- **Exercise objective**: Could you restate the whole listing below word for word, minus the pictures?

- **Recorded data**:
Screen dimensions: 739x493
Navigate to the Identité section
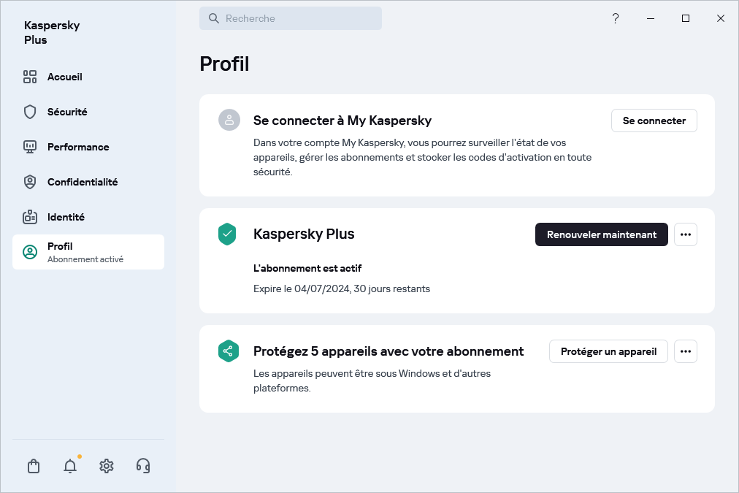[66, 217]
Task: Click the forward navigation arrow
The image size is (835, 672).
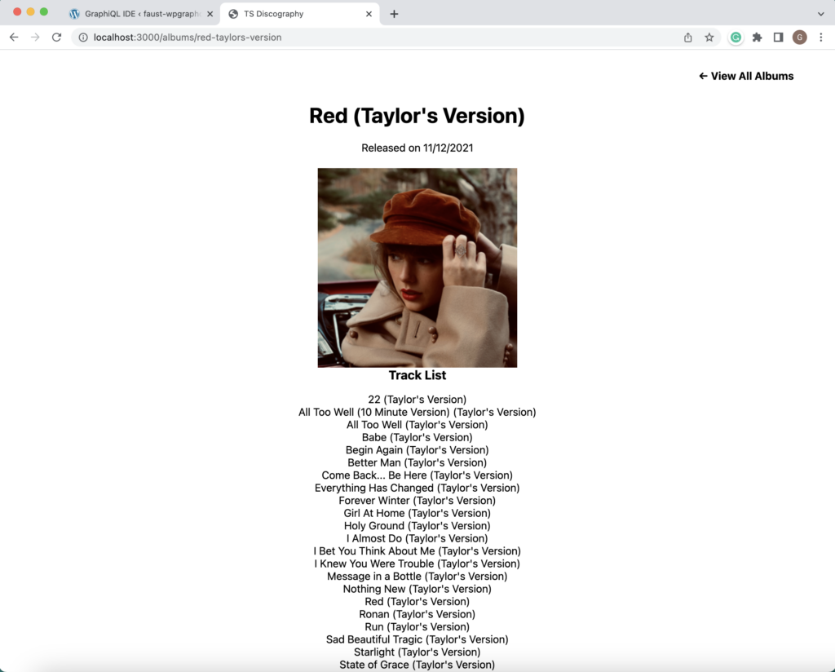Action: (x=35, y=38)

- **Exercise answer**:
Screen dimensions: 739x493
Navigate to the Identité section
[66, 217]
Task: Click the forward navigation arrow
The image size is (835, 672).
Action: (x=35, y=38)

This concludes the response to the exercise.